Another avenue is the yield on deposit balances. This topic has returned to center stage with the normalisation of interest rates. During the years of negative rates, many treasury centres allowed liquidity to sit idle in non-interest-bearing current accounts, considering the issue of insignificant value — some even paid to maintain excess balances. Today, with positive rates, failing to put excess cash to work entails a real opportunity cost. It is therefore worth revisiting how these balances are remunerated by negotiating better terms with banks for surplus cash at the Treasury Centre or business unit level. 

So, is it essential to take an exhaustive view of banking service optimisation?

– Precisely. The winning approach is end-to-end.

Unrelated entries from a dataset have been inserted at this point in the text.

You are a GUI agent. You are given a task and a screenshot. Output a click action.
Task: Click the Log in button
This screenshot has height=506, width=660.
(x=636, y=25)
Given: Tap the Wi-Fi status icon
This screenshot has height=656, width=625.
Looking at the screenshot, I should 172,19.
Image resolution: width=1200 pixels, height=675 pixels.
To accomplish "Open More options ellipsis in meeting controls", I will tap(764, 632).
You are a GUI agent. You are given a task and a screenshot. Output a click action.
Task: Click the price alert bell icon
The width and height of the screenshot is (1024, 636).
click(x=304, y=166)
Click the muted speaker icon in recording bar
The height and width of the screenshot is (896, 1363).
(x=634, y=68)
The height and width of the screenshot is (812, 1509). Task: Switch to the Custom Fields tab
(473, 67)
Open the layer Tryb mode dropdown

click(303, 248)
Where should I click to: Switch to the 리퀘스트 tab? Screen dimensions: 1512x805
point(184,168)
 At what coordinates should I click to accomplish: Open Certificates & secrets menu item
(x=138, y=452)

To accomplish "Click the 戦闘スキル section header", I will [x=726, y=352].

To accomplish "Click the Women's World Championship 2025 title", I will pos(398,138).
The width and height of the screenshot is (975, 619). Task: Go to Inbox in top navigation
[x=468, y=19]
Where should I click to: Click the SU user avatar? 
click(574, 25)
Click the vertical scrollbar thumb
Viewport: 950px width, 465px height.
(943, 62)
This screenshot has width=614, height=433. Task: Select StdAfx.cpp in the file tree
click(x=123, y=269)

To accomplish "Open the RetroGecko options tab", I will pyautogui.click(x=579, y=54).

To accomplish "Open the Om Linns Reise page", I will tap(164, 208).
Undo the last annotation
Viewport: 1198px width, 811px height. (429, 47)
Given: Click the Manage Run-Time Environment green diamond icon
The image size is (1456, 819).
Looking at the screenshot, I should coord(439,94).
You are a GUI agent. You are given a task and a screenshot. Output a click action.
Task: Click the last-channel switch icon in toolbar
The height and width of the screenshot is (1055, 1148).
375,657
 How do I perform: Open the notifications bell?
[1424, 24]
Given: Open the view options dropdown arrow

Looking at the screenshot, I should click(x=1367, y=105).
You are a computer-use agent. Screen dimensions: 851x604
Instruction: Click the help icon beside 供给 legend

Rather than treating each topic in a silo, cash management fees separately from FX or yield on deposit balances , they should all be considered holistically as there can be synergies in a holistic optimisation. 

The results speak for themselves. In a recent project for a large international group, renegotiating cash management pricing alone offered strong savings. However, when the client decided to extend the optimisation to FX costs and yield on deposit balances, total potential savings increased by five times. To put things into context, before our project, the client paid €1.07 million annually in bank fees across five countries. After our optimisation across all parameters highlighted above, the cost line was transformed into a net revenue stream as the negotiated yield ended up being higher than the optimised costs  — all achieved while safeguarding and reenforcing the client’s bank relationships (see graph below). 

Example – Holistic Renegotiation of Bank Fees 

Strengthening the Operating Impact of Treasury Centers

Scenario A: renegotiation of bank fee pricing grid only
Scenario B: integration of FX cost optimisation
Scenario C: holistic renegotiation including yield on deposit balances 

Source: Redbridge – Cash Management Advisory, September 2025 

In conclusion

– Can you summarise Redbridge’s approach to optimising bank fees and services and explain why it is suited to even the most complex environments? 

– At Redbridge, we explore a range of solutions to help clients manage multi-account and country treasury operations more efficiently. What matters is an end-to-end and dynamic perspective: combining the best technology, robust market benchmarks, and human expertise to drive continuous optimisation. In complex environments—with multiple banks, accounts, and currencies—this approach turns complexity into an opportunity. Every account, every bank service, every cent of fees can be reviewed within the framework of existing partnerships. The outcome is a triple benefit: substantial savings, enhanced operating efficiency, and greater transparency for the treasury function. To treasury centers, the message is optimistic: even with structural constraints, meaningful room for improvement exists. With a structured approach, you can regain control of bank fees and unlock value where none seemed to have ever existed.